9. However, this Court has maintained a distinction between a document which has been relied upon by the detaining authority in the grounds of detention and a document which finds a mere reference in the grounds of detention. Whereas the non-supply of a copy of the document relied upon in the grounds of detention has been held to be fatal to continued detention, the detenu need not show that any prejudice is caused to him. This is because the non-supply of such a document would amount to denial of the right of being communicated the grounds and of being afforded the opportunity of making an effective representation against the order. But it would not be so where the document merely finds a reference in the order of detention or among the grounds thereof. In such a case, the detenu's complaint of non-supply of document has to be supported by prejudice caused to him in making an effective representation.

It would also be pertinent to note the observations of the Supreme Court in State of T.N. v. Abdullah Kadher Batcha: (2009) 1 SCC 333, to the following effect:-

"7. The court has a duty to see whether the non-supply of any document is in any way prejudicial to the case of the detenu. The High Court has not examined as to how the non-supply of the documents called for had any effect on the detenu and/or whether the non-supply was prejudicial to the detenu. Merely because copies of some documents have (sic not) been supplied, they cannot by any stretch of imagination be called as relied upon documents. While examining whether non- supply of a document would prejudice a detenu, the court has to examine whether the detenu would be deprived of making an effective representation in the absence of a document. Primarily, the copies which form the ground for detention are to be supplied and non-supply thereof would prejudice the detenu. But documents which are merely referred to for the purpose of narration of facts in that sense cannot be termed to be documents without the supply of which the detenu is prejudiced.

19. Mr Chandhiok, of course, argued that the documents mentioned in paragraph 52 of the grounds of detention were merely part of the narration of incidents and did not enter into the subjective satisfaction of the detaining authority.

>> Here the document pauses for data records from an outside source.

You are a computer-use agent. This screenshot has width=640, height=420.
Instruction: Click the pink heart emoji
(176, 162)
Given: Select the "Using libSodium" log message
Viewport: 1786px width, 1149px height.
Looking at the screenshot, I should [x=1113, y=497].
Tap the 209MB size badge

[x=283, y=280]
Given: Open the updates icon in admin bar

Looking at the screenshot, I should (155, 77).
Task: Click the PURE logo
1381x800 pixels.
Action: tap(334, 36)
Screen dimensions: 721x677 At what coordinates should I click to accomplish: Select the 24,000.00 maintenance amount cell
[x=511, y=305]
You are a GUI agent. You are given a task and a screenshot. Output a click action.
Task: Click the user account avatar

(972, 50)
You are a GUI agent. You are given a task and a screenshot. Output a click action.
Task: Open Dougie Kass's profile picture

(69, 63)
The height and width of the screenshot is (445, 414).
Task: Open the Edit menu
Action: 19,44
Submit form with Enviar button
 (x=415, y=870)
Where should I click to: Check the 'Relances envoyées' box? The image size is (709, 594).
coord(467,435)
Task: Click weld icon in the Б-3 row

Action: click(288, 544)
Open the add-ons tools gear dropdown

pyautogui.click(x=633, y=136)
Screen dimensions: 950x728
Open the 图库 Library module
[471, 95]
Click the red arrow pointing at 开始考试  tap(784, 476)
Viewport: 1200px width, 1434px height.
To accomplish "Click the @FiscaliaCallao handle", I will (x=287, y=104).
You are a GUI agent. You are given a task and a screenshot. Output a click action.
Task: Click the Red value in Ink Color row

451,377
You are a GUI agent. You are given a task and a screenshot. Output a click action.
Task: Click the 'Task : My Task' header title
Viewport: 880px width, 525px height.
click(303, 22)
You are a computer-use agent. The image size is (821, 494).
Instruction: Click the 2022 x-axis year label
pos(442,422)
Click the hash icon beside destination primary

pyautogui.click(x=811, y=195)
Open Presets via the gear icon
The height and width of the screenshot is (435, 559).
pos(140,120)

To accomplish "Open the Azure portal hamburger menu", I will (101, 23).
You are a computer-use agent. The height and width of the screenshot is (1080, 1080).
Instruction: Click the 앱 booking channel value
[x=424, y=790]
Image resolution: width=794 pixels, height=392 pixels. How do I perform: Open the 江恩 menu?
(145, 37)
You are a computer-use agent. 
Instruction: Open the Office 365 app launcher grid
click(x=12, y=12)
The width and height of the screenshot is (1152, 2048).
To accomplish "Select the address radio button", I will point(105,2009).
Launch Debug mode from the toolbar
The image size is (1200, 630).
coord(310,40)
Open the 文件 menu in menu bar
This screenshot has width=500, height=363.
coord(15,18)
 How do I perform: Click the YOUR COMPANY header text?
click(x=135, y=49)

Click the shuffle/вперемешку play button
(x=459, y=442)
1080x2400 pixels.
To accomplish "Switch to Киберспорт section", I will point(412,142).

But, this is not what is said in the counter-affidavit. We have already indicated above that the specific plea was taken in the writ petition in paragraph 15 thereof that the facts mentioned in paragraph 52 of the grounds of detention were taken into consideration by the detaining authority yet, not a single document had been communicated to the petitioner. In response, the detaining authority, has not denied specifically or even by implication that the facts and documents mentioned in paragraph 52 of the grounds of detention were not considered or relied upon by her. On the contrary, she suggests, in the counter-affidavit, that the references to past cases are reinforced by the alleged non-denial by the petitioner that those cases had been instituted against him and that he was contesting those cases. It is evident that the reference to the alleged past incidents in paragraph 52 of the grounds of detention was not merely casual, en passant or as part of a mere narration of events. In our view, those events entered the mind of the detaining authority and shaped her subjective satisfaction. The documents relating thereto were not shown in the list of relied upon documents but, that does not alter the position. If they were in fact relied upon for the purposes of forming the satisfaction, they ought to have been supplied to the detenu irrespective of their not being shown in the list of relied upon documents.

20. Since, the documents were not supplied, the detenu's right to make an effective representation was seriously impaired and this, in itself, would be fatal to the continued detention.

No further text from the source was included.